* [TAREFA]
Dê continuidade ao texto abaixo sobre a cobertura jornalística da greve dos médicos do IJF, começando logo após a última frase apresentada.

* [TEXTO FORNECIDO]

= = = =

A manchete na página 2, da edição de quinta-feira, anunciava: ´Médicos podem deixar cargos comissionados e iniciar greve no IJF´. No texto de abertura se escrevia: ´Na quarta-feira (21), médicos do IJF decidirão se entram em greve. Por enquanto, a categoria atende aos casos mais graves´. O jornal, que vinha afirmando haver greve no IJF, ainda que registrasse o tratamento de ´operação padrão` usado pelos médicos, muda, repentinamente, as assertivas que vinha fazendo. O caso se torna mais confuso ainda, pois, na página 5 da mesma edição, o movimento volta a ser tratado como ´greve` e ´paralisação´, contrariando o que se escrevera três páginas antes. Na sexta-feira, a matéria sobre o assunto informava, na abertura: ´A greve dos médicos do IJF continua´. No texto: ´No quarto dia de greve, os médicos continuam atendendo apenas os casos mais graves´.

= = = =

* [TRECHO DA LISTAGEM]
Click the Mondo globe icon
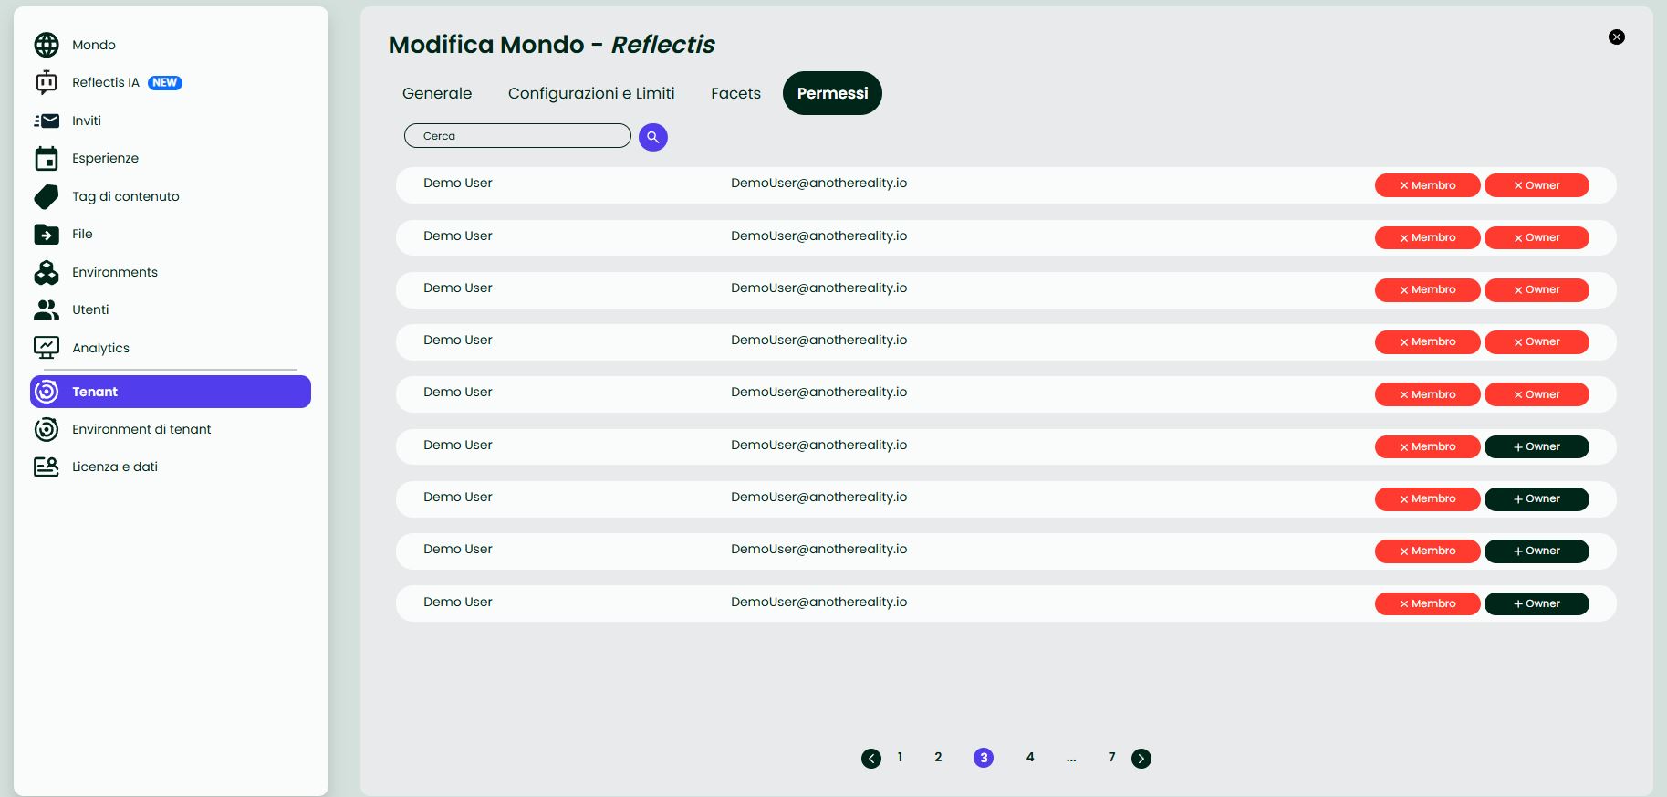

= = = =

* [RESPOSTA]
No comentário à edição de sexta-feira disse à Redação que, da forma como o assunto vinha sendo tratado, era muito difícil os leitores saberem o que estava acontecendo no IJF. Há ou não greve? Na verdade, o jornal vem apenas reproduzindo as declarações de um lado e de outro, por isso as informações são desencontradas e erráticas. Para a direção do IJF existe um movimento grevista; para os médicos uma ´operação padrão´. O que precisaria ser feito seria ir além da reprodução acrítica de declarações dos médicos e do superintendente do hospital.

Primeiro, era preciso dar uma ordem aos textos. Da forma que eles foram escritos, como se uma matéria nada tivesse a ver com a outra, fragmenta-se a notícia, dificultando-se a compreensão. Depois, seria necessário responder a algumas perguntas básicas: os médicos estão ou não comparecendo ao trabalho? Se estão, todos trabalham ou um grupo deles permanece de braços cruzados? Como exatamente funciona a ´operação padrão´? Que tipo de paciente eles estão deixando de atender? Quantos atendimentos/dia (especificando-se por tipo) eram feitos antes e quantos são feitos depois que o movimento começou? Enfim, informações que pudessem contextualizar o assunto.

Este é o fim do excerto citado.